::: Exercise inputs
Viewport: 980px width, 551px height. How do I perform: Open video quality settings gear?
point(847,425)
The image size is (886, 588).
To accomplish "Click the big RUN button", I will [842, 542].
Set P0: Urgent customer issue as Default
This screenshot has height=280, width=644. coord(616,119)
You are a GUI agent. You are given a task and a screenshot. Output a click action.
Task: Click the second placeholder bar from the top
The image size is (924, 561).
::::::
::: Exercise inputs
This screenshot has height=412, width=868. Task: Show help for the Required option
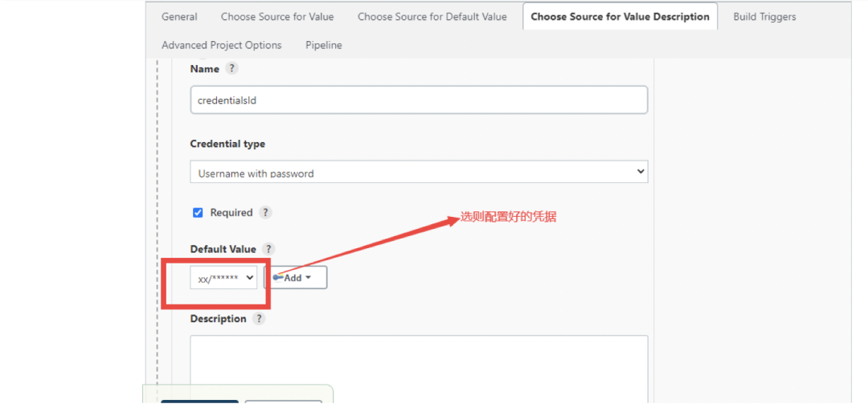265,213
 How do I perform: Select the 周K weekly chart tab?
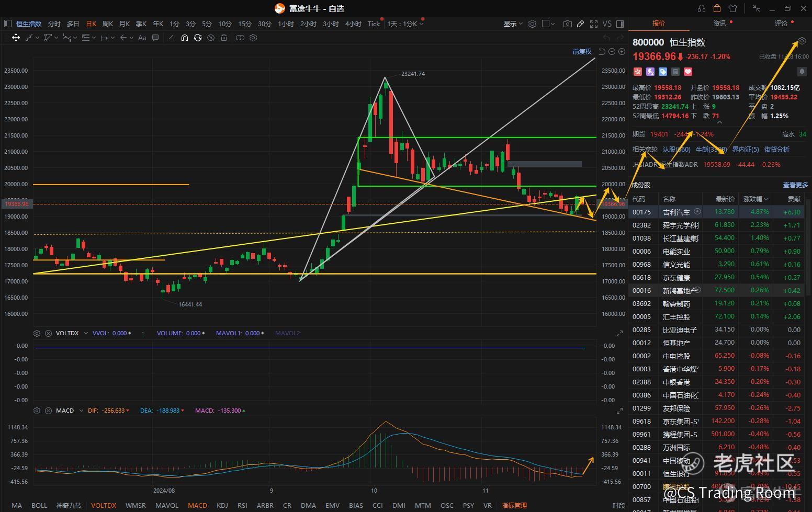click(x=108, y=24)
::::::
> Exercise description
How many lines in the records above hold the word "size"? Give only the number.

> Output for this exercise
2